> **EXERCISE PROMPT**
All the data below should be printed again without a single difference.
---------------
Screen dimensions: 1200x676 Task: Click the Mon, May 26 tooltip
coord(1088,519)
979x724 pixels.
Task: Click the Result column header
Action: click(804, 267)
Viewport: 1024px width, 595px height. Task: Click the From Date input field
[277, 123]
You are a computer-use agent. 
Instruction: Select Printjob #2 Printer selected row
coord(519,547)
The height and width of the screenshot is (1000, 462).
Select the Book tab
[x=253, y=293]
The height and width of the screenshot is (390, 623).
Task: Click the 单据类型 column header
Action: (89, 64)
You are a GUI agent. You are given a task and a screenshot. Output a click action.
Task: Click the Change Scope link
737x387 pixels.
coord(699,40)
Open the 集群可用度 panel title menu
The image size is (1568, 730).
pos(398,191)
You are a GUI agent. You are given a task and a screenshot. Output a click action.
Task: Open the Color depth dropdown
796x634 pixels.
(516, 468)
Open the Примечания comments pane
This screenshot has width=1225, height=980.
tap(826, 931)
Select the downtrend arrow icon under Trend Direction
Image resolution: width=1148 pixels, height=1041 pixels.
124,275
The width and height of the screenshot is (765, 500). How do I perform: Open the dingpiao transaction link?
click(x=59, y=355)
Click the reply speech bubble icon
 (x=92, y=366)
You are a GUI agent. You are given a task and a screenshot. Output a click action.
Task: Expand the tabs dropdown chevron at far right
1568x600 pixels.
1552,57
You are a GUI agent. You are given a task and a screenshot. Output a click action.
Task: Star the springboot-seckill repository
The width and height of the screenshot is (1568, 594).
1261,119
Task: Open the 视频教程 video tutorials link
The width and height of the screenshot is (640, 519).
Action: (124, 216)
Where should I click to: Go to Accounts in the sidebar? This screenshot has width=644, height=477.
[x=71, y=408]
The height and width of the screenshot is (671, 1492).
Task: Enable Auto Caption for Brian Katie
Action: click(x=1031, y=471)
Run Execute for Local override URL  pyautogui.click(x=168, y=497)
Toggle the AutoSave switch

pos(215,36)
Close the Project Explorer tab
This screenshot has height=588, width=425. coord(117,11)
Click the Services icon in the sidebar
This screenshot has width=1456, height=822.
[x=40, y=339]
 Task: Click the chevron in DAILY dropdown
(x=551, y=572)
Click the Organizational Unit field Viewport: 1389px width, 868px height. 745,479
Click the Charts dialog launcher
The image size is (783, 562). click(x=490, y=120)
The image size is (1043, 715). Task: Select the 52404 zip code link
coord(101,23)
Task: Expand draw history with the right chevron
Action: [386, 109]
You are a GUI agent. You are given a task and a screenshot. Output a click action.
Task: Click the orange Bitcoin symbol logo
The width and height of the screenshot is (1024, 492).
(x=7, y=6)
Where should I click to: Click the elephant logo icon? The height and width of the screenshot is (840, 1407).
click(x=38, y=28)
---------------
> **WORKED SOLUTION**
Screen dimensions: 1200x676 Task: Click the Mon, May 26 tooltip
coord(1088,519)
979x724 pixels.
Task: Click the Result column header
Action: click(804, 267)
Viewport: 1024px width, 595px height. Task: Click the From Date input field
[277, 123]
You are a computer-use agent. 
Instruction: Select Printjob #2 Printer selected row
coord(519,547)
The height and width of the screenshot is (1000, 462).
Select the Book tab
[x=253, y=293]
The height and width of the screenshot is (390, 623).
Task: Click the 单据类型 column header
Action: (89, 64)
You are a GUI agent. You are given a task and a screenshot. Output a click action.
Task: Click the Change Scope link
737x387 pixels.
coord(699,40)
Open the 集群可用度 panel title menu
The image size is (1568, 730).
pos(398,191)
You are a GUI agent. You are given a task and a screenshot. Output a click action.
Task: Open the Color depth dropdown
796x634 pixels.
(516, 468)
Open the Примечания comments pane
This screenshot has width=1225, height=980.
tap(826, 931)
Select the downtrend arrow icon under Trend Direction
Image resolution: width=1148 pixels, height=1041 pixels.
124,275
The width and height of the screenshot is (765, 500). How do I perform: Open the dingpiao transaction link?
click(x=59, y=355)
Click the reply speech bubble icon
 (x=92, y=366)
You are a GUI agent. You are given a task and a screenshot. Output a click action.
Task: Expand the tabs dropdown chevron at far right
1568x600 pixels.
1552,57
You are a GUI agent. You are given a task and a screenshot. Output a click action.
Task: Star the springboot-seckill repository
The width and height of the screenshot is (1568, 594).
1261,119
Task: Open the 视频教程 video tutorials link
The width and height of the screenshot is (640, 519).
Action: (124, 216)
Where should I click to: Go to Accounts in the sidebar? This screenshot has width=644, height=477.
[x=71, y=408]
The height and width of the screenshot is (671, 1492).
Task: Enable Auto Caption for Brian Katie
Action: click(x=1031, y=471)
Run Execute for Local override URL  pyautogui.click(x=168, y=497)
Toggle the AutoSave switch

pos(215,36)
Close the Project Explorer tab
This screenshot has height=588, width=425. coord(117,11)
Click the Services icon in the sidebar
This screenshot has width=1456, height=822.
[x=40, y=339]
 Task: Click the chevron in DAILY dropdown
(x=551, y=572)
Click the Organizational Unit field Viewport: 1389px width, 868px height. 745,479
Click the Charts dialog launcher
The image size is (783, 562). click(x=490, y=120)
The image size is (1043, 715). Task: Select the 52404 zip code link
coord(101,23)
Task: Expand draw history with the right chevron
Action: [386, 109]
You are a GUI agent. You are given a task and a screenshot. Output a click action.
Task: Click the orange Bitcoin symbol logo
The width and height of the screenshot is (1024, 492).
(x=7, y=6)
Where should I click to: Click the elephant logo icon? The height and width of the screenshot is (840, 1407).
click(x=38, y=28)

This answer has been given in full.